Como ya era previsible, que no lógico, la Fiscalía General del Estado ha decidido no presentar ninguna euroorden ni pedir ninguna orden de detención internacional contra la consellera Clara Ponsatí.
Era previsible, porque a diferencia de ocasiones anteriores, los medios
de comunicación que divulgan información confidencial de la Moncloa
habían tenido sumo cuidado en no amplificar informativamente el tema
durante todo el fin de semana.
Así ha sido desde que la propia Ponsatí
anunció vía Twitter el pasado sábado que había fijado su residencia en
Escocia, abandonando su exilio de Bruselas, para retornar a dar clases
en la Universidad de Saint Andrews. Y no es lógico porque la actuación injusta e inhumana del juez Pablo Llarena
con Oriol Junqueras, Joaquim Forn, Jordi Sànchez y Jordi Cuixart, a los
que retiene en las prisiones de Estremera y Soto del Real, le obligaba,
en justa correspondencia, a actuar de la misma manera en el ámbito
internacional.
Pero no ha sido así.
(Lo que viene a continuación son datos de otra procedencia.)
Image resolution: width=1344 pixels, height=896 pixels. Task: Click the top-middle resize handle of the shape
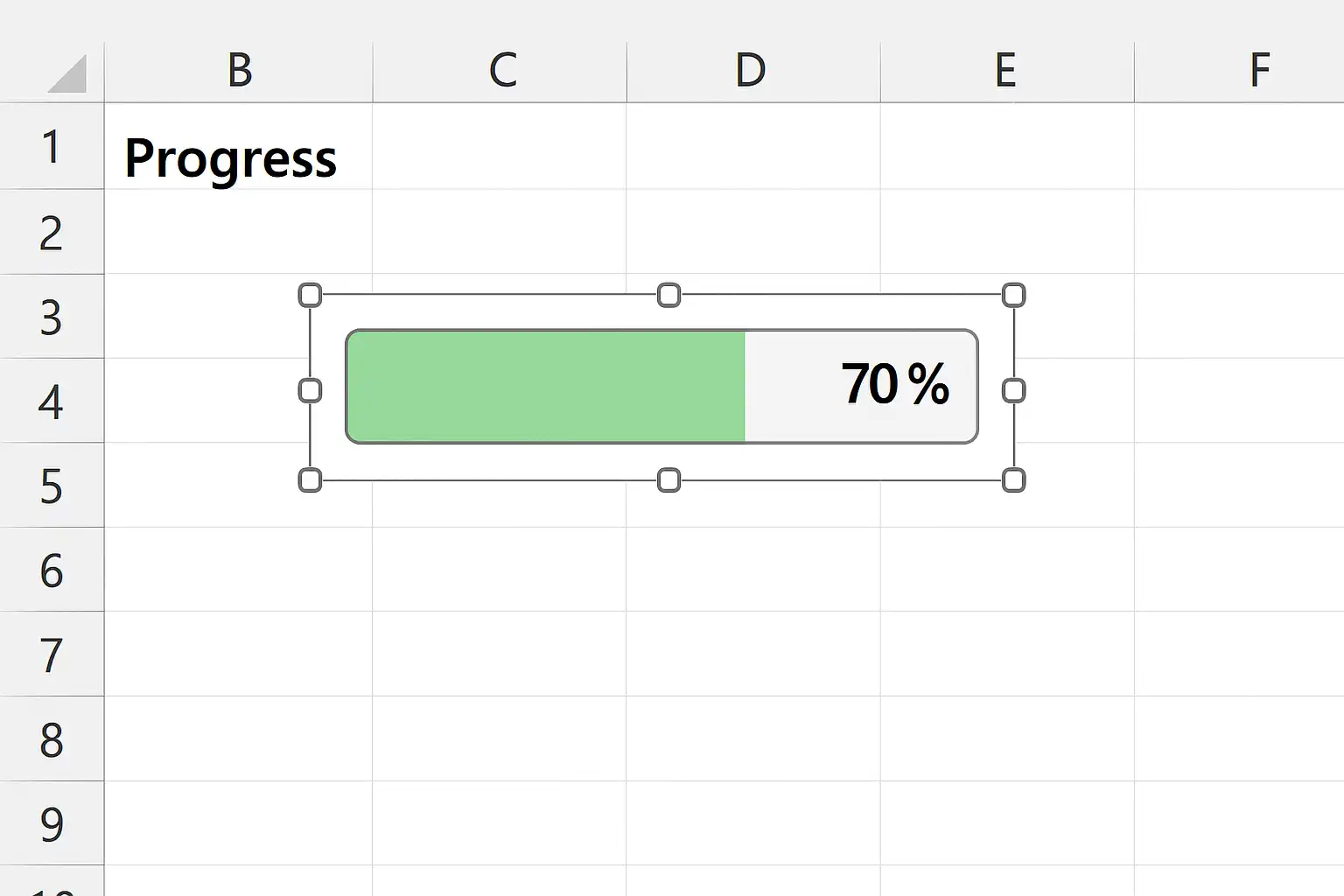pos(668,295)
Lo cual es una buena noticia no solo para
Ponsatí y para los miembros del Govern exiliados en Bruselas, empezando
por el president Carles Puigdemont y también para los
consellers Toni Comín, Lluís Puig y Meritxell Serret. También lo es para
poner de relieve ante la opinión pública española y catalana cómo se
puede armar una causa judicial con acusaciones tan graves como rebelión y
sedición sin que eso mismo pueda ser defendido ante los tribunales de
otros países.
Con el Reino Unido, ya son cuatro: además de Bélgica, Dinamarca —a cuya capital, Copenhague, se desplazó Puigdemont— y Suiza —que
acoge en Ginebra a la exdiputada de la CUP Anna Gabriel—. La percepción
de que a los líderes independentistas acusados se les está sometiendo a
un proceso judicial a medida no hace sino reforzarse con actitudes como
la adoptada por el fiscal general del Estado.
El Estado tiene un problema evidente de credibilidad en todos los
movimientos judiciales que está realizando. En el plano exterior ya se
ha visto. Y en el plano interior el impacto del auto del juez Llarena
prohibiendo al diputado Jordi Sànchez estar presente en el pleno del
Parlament que tendría que votar su investidura a la presidencia de la Generalitat no
ha hecho sino propagar el evidente efecto de violentar las leyes para
impedir a un parlamentario que no está privado de sus derechos que
acceda a la más alta magistratura de Catalunya.
Como ya sucedió en el
caso de Puigdemont, cuya candidatura fue vetada por el Tribunal
Constitucional, un día los tribunales internacionales decidirán sobre la
actuación de la justicia española. El caso de Sànchez lleva el mismo
camino. El interrogante es cómo se las apañará Llarena con el diputado Jordi Turull,
en libertad desde el pasado 4 de diciembre, después de pasar más de un
mes en la prisión de Estremera. Será el plan C de la investidura.